This deeply flawed market is the only option available to thousands of freelancers, since most states don’t allow them to form group plans (like Freelancers Insurance Company). Even where groups are allowed, some associations have faced difficulties maintaining their offerings, pushing freelancers back into the individual market.

Will Congress level the playing field?

Congress is proposing the creation of an Exchange (PDF), where people who don’t get coverage through their job can find and purchase health insurance. In some ways, the Exchange is just another individual market. But if Congress includes new rules, we can improve both the quality and cost of coverage available to independent workers.

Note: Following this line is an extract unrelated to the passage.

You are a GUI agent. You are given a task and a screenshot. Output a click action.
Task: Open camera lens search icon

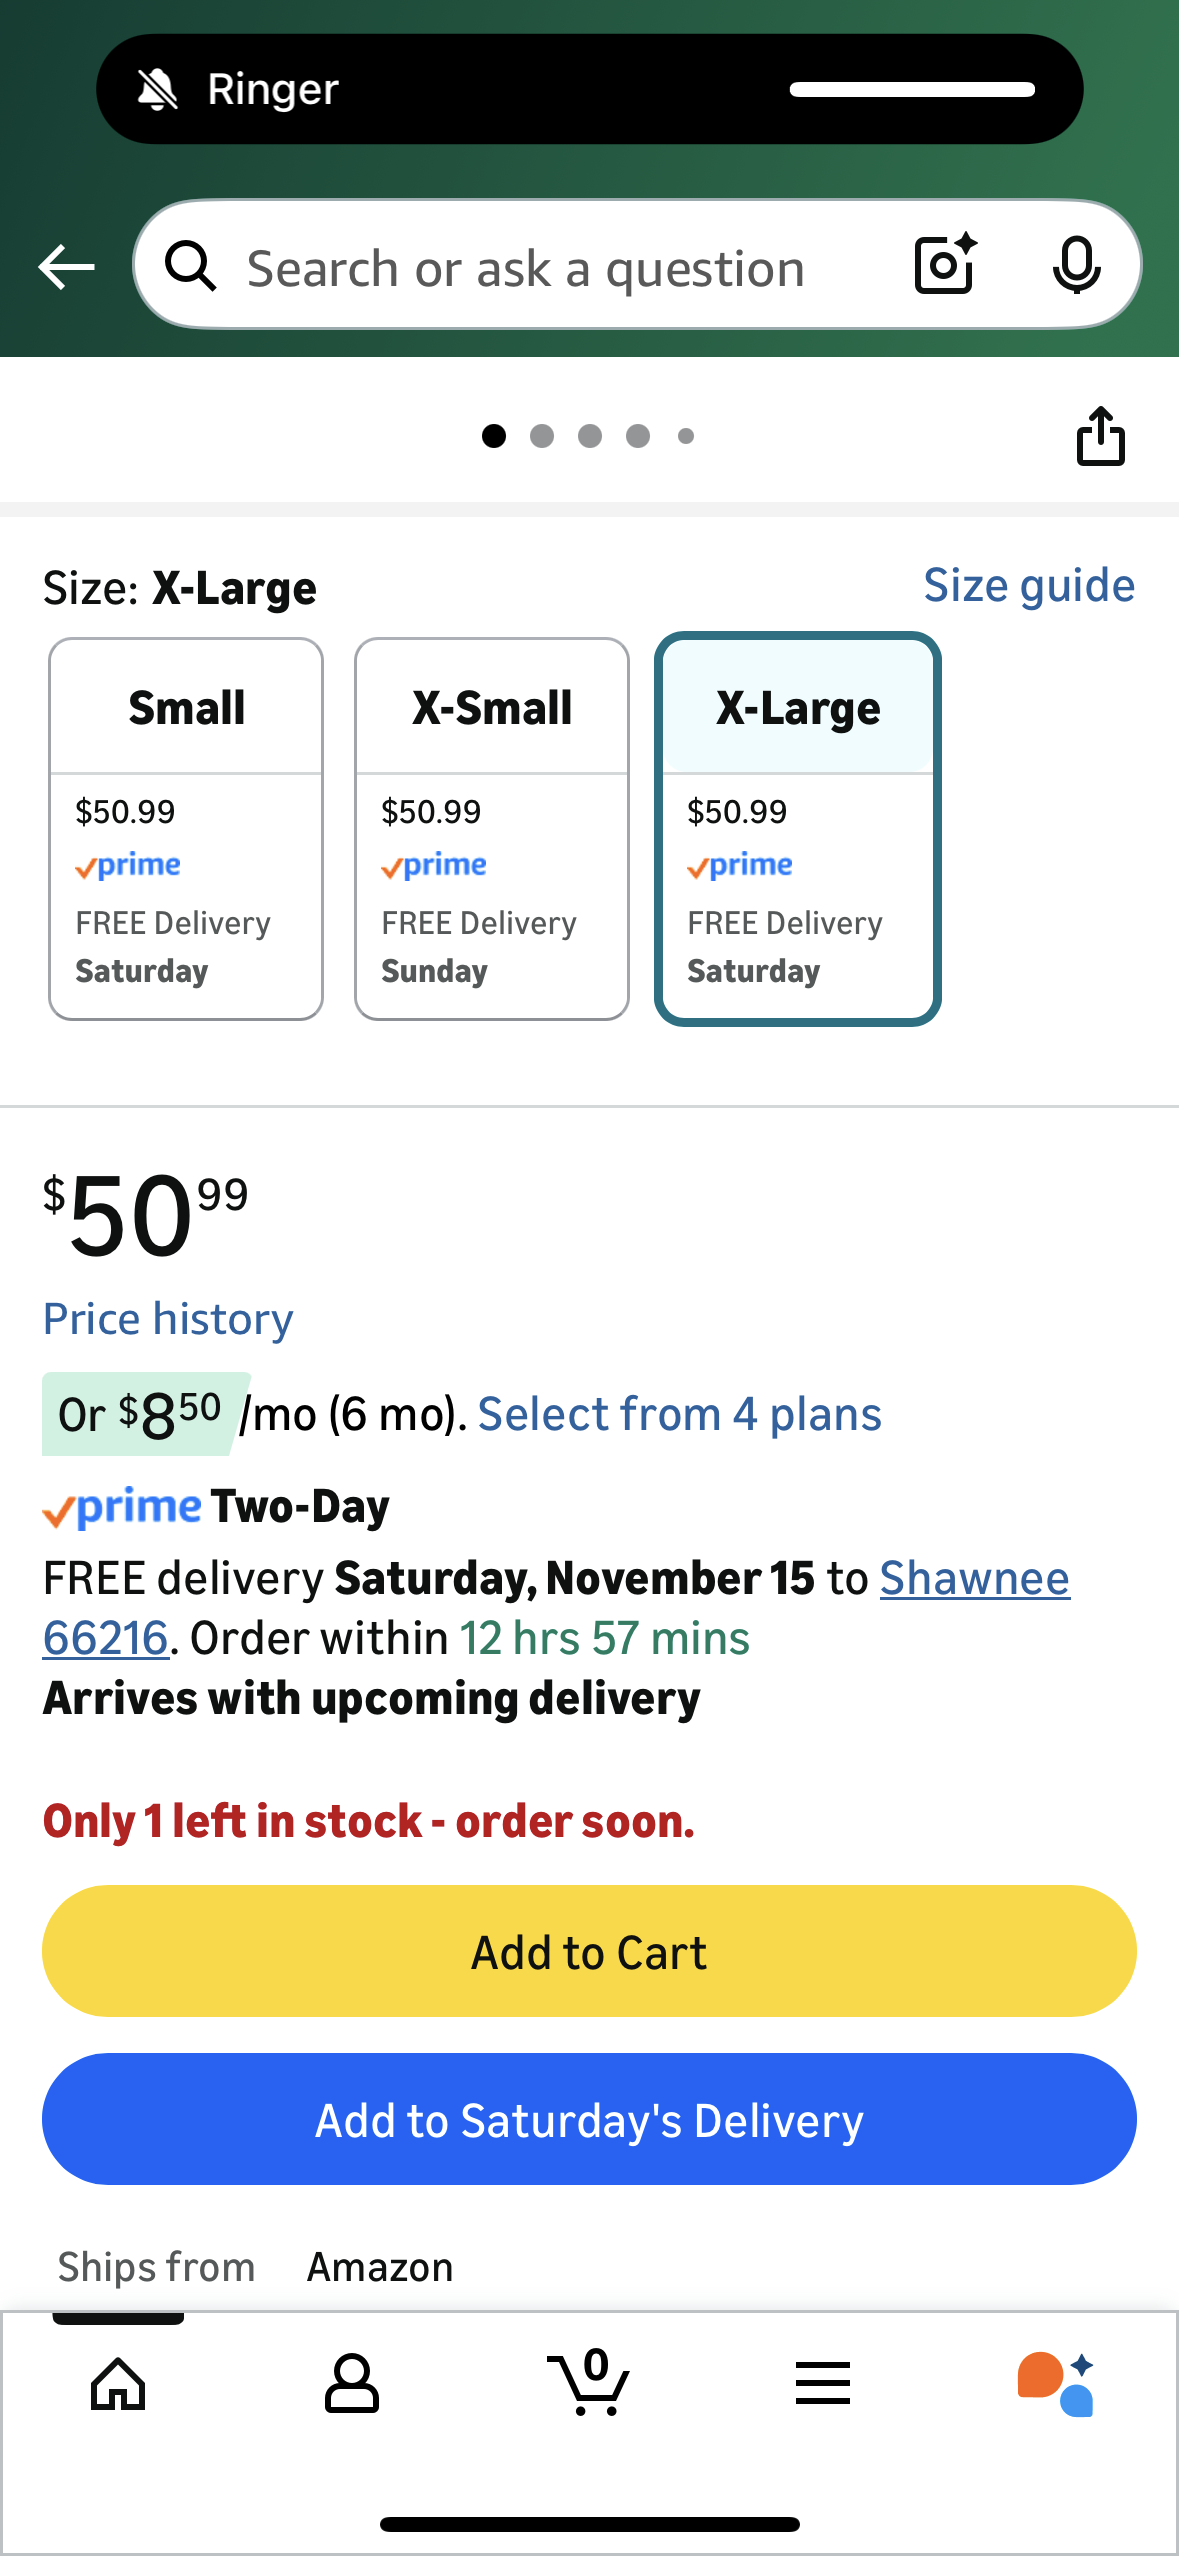[945, 265]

To create equality in the system, Congress should:

  • Set a minimum benefit level for health plans offered in the Exchange.
  • Reform the individual insurance market nationwide, so all plans must cover pre-existing conditions, insurers must provide coverage to anyone who applies, and premium rates cannot vary based on an individual’s health status.
  • Require all individuals to buy health insurance, provided it can be made affordable (doing so will help bring costs down because it brings the healthy people into the risk pool).

Permission to come together?

Congress should also allow groups of individuals to come together to obtain group-rate health insurance, both within and outside the Exchange. The market reforms listed above may help improve conditions on the individual market, but the best way to offer equal coverage to independent workers is to allow them to form their own groups, in the same way that employers do.

Many of these groups could perform the same functions as employers. They could vet plans available on the individual market and present a select group of choices to their members, just like an HR department. They could also pool their own risk and use their bargaining power to obtain better rates for their members.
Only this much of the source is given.